You may have decided to cash in on your home’s equity by applying for a reverse mortgage. You are not alone. Many seniors get reverse mortgages to supplement their retirement income, maintain their financial independence, pay for travel, finance healthcare needs, or to pay off the mortgage and finally get rid of those mortgage payments.

There are a lot of benefits to a reverse mortgage. Seniors will not have to make payments on their reverse mortgage or the accruing interest as long as one spouse is still living in the home.

Unfortunately, a reverse mortgage isn’t a pot of gold. Eventually that money will have to be paid back. The most popular type of reverse mortgage (a Home Equity Conversion Mortgage) must be paid back in 12 months after the last spouse leaves the house. In most cases, the bank will sell the house to pay back the reverse mortgage plus the interest that accrued on the loan.
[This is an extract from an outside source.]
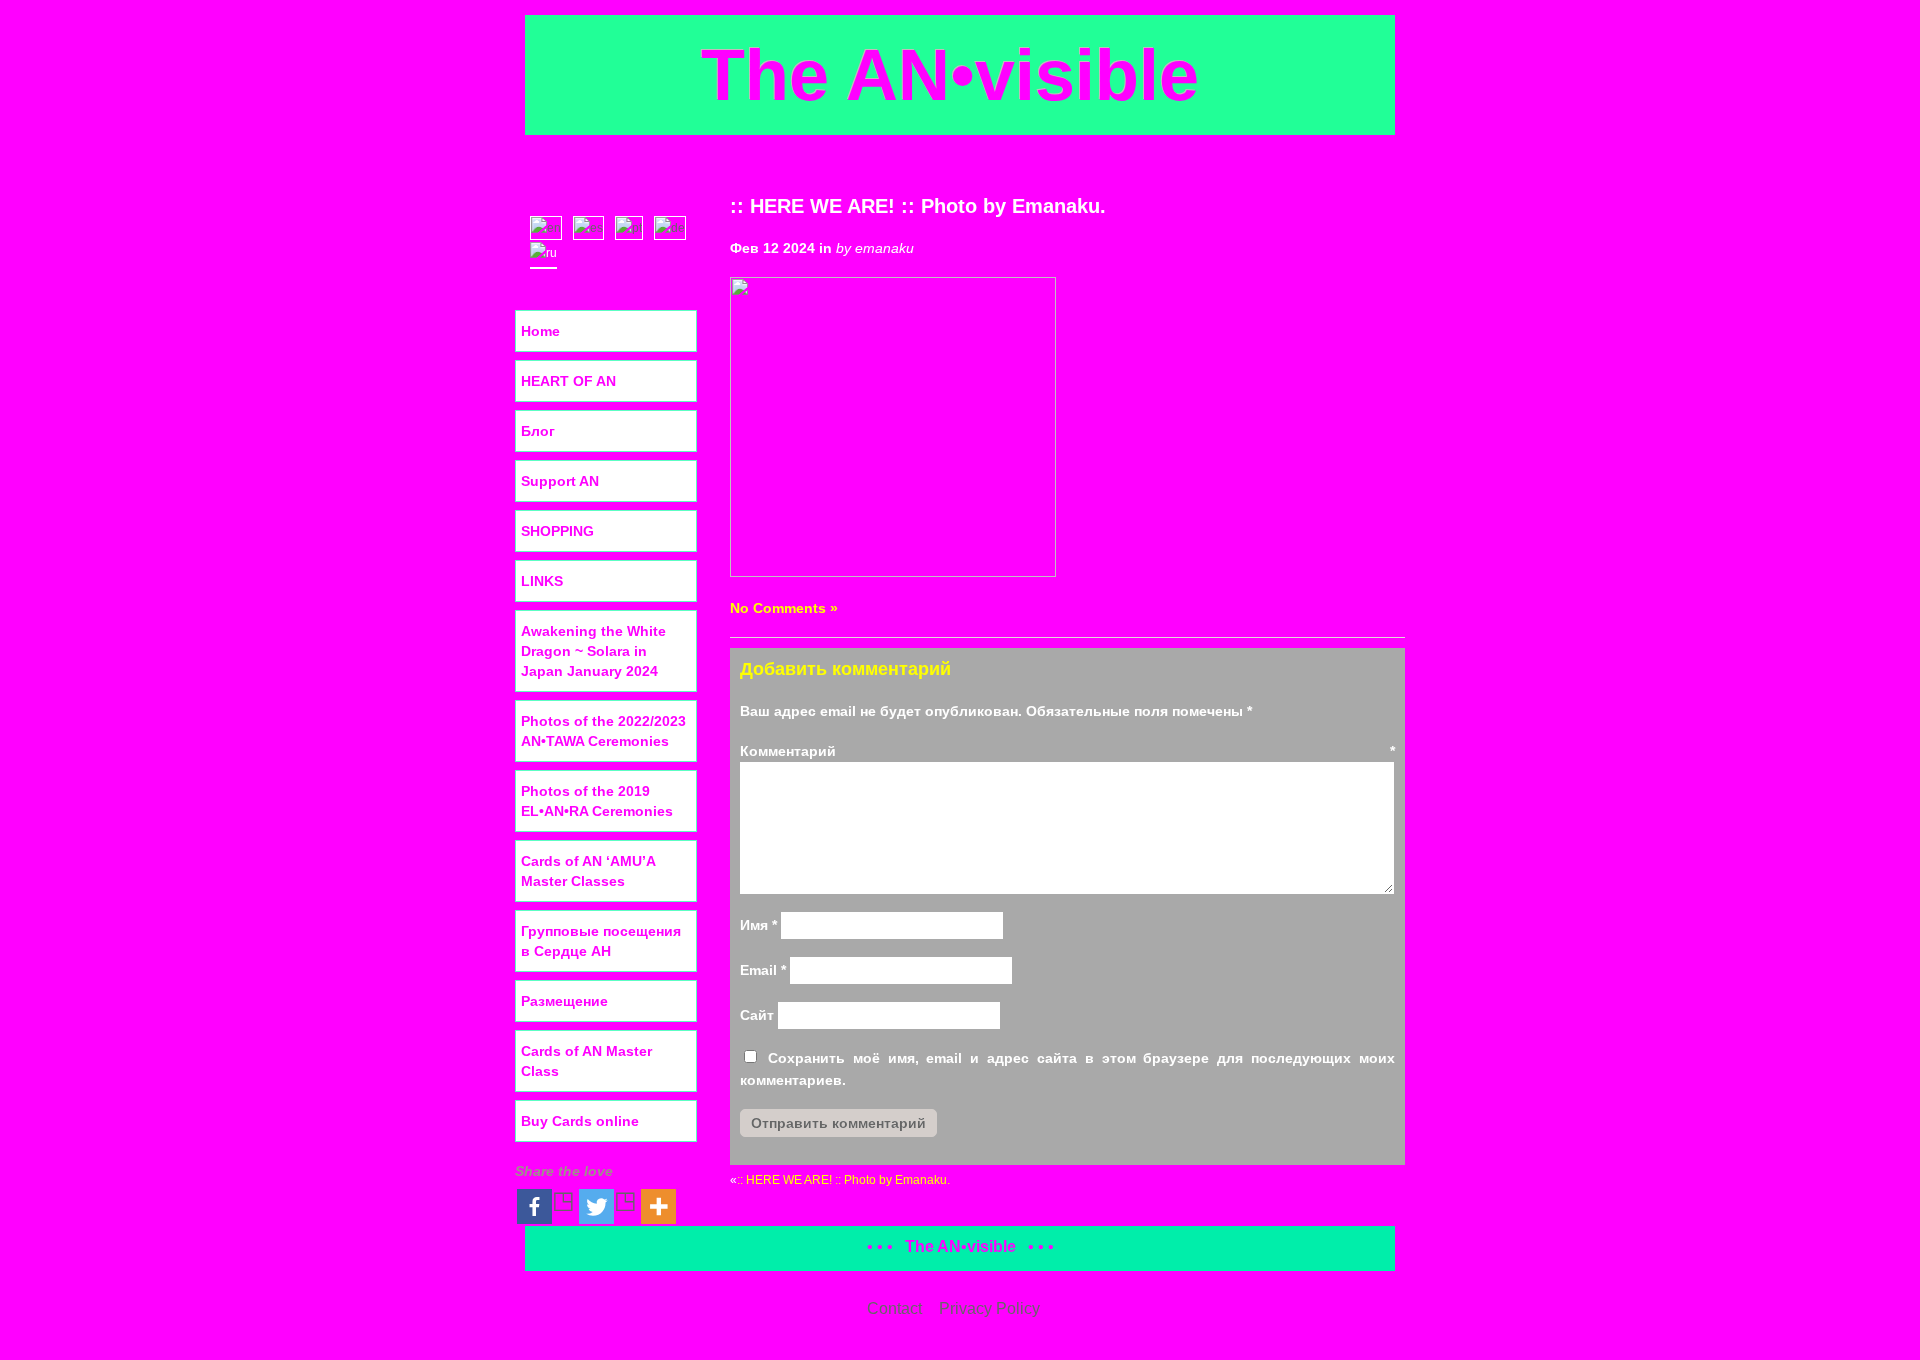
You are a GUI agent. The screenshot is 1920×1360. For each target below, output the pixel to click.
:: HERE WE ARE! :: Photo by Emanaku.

Should I Keep My Home In A Trust?

Many couples assume that applying for a reverse mortgage means that they will be giving up their house to the bank when they are gone. As a result, they may see no reason to include the home in their trust.

This thinking is a mistake. While the amount due on a reverse mortgage may end up being the full profit of a home sale, that is not always the case. There are plenty of instances where there is money left over from the sale of the home, which can go to heirs if the house is placed properly in a trust.

This can be a little confusing, so let’s look at an example.

George and Caroline are both 70 years old and own a $500,000 home in Sacramento. George recently suffered a stroke and needs an in-home care worker during the day to help take care of him. The couple decides to apply for a reverse mortgage to help cover the cost of George’s health needs.

Their local bank offers an HECM loan for 70% of the equity of the couple’s home, which comes out to be $350,000. George and Caroline decide to receive the reverse mortgage money as term payments of $2,500 per month. A year later, George dies, and a year after that Caroline moves into a nursing home. If Caroline stays in the nursing home for 12 months, the reverse mortgage will have to be paid back. At this time, the payments will have been coming for only 36 months, not nearly long enough to deplete the amount available from the reverse mortgage.  When the bank sells Caroline’s home, there will be plenty left over even after the bank takes its share to cover all the costs related to the reverse mortgage.

If Caroline and George put their home in a trust, those leftover funds would be given to the trust, thus avoiding probate after Caroline’s death.